RNA extraction and qRT-PCR
RNA was extracted by Zymo Direct-zol RNA Miniprep (catalog no. R2051). A total of 1 μg of total RNA was reverse transcripted to cDNA by Applied Biosystems TaqMan High-Capacity RNA-to-cDNA Kit (Thermo Fisher Scientific, catalog no. 43-874-06) in 20 μL system. A total of 1 μL product was used for qPCR in 10 μL system by Taqman mastermix (Thermo Fisher Scientific, catalog no. 4369016). Amplification was assessed by QuantStudio 3 Real-Time PCR System.
Flow cytometry analysis
Cell lines were first stained with fixative live/dead cell stain (Thermo Fisher Scientific, catalog no. 50-112-1528) room temperature for 8 minutes to stain the dead cells.

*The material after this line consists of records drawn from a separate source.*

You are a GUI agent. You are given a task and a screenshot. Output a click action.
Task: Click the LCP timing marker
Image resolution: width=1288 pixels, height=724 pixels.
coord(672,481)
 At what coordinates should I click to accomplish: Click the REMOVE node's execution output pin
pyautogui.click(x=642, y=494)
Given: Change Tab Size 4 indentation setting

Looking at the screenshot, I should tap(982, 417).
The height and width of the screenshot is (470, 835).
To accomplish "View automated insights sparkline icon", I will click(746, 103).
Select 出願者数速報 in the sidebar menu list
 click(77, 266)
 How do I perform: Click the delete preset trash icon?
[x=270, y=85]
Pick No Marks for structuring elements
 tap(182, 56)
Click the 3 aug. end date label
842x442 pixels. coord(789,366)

They were then stained with fluorophore-conjugated antibodies (in FACS buffer) for 20 minutes on ice. Samples were washed with FACS buffer (2% FBS in PBS). Stained samples were analyzed using BDFACS Canto. Data were analyzed using FlowJo.
Mouse tissues were minced and digested at 37°C for 1 hour (100 units/mL collagenase, Thermo Fisher Scientific, catalog no. 17104019, 10 μg/mL DNase I Sigma, catalog no. DN25, 10% heat-inactivated FBS in RPMI) to dissociate cells. Red blood cells were lysed in the dissociated tissue with ACK lysis buffer (Thermo Fisher Scientific, catalog no. A1049201). Then tissues were passed through 70 μm cell strainer to generate single-cell suspension. Cells were stained with fixative live/dead cell stain at room temperature for 8 minutes. Then they were incubated with CD16/32 antibody (BioLegend, catalog no. 101320) for 20 minutes on ice. Next, they were incubated with fluorophore-conjugated antibodies diluted in FACS buffer for 20 minutes on ice to stain for surface markers. Samples were then washed with FACS buffer after every incubation with fixative dye or antibody. For the intracellular markers, intracellular staining protocol was followed after surface staining.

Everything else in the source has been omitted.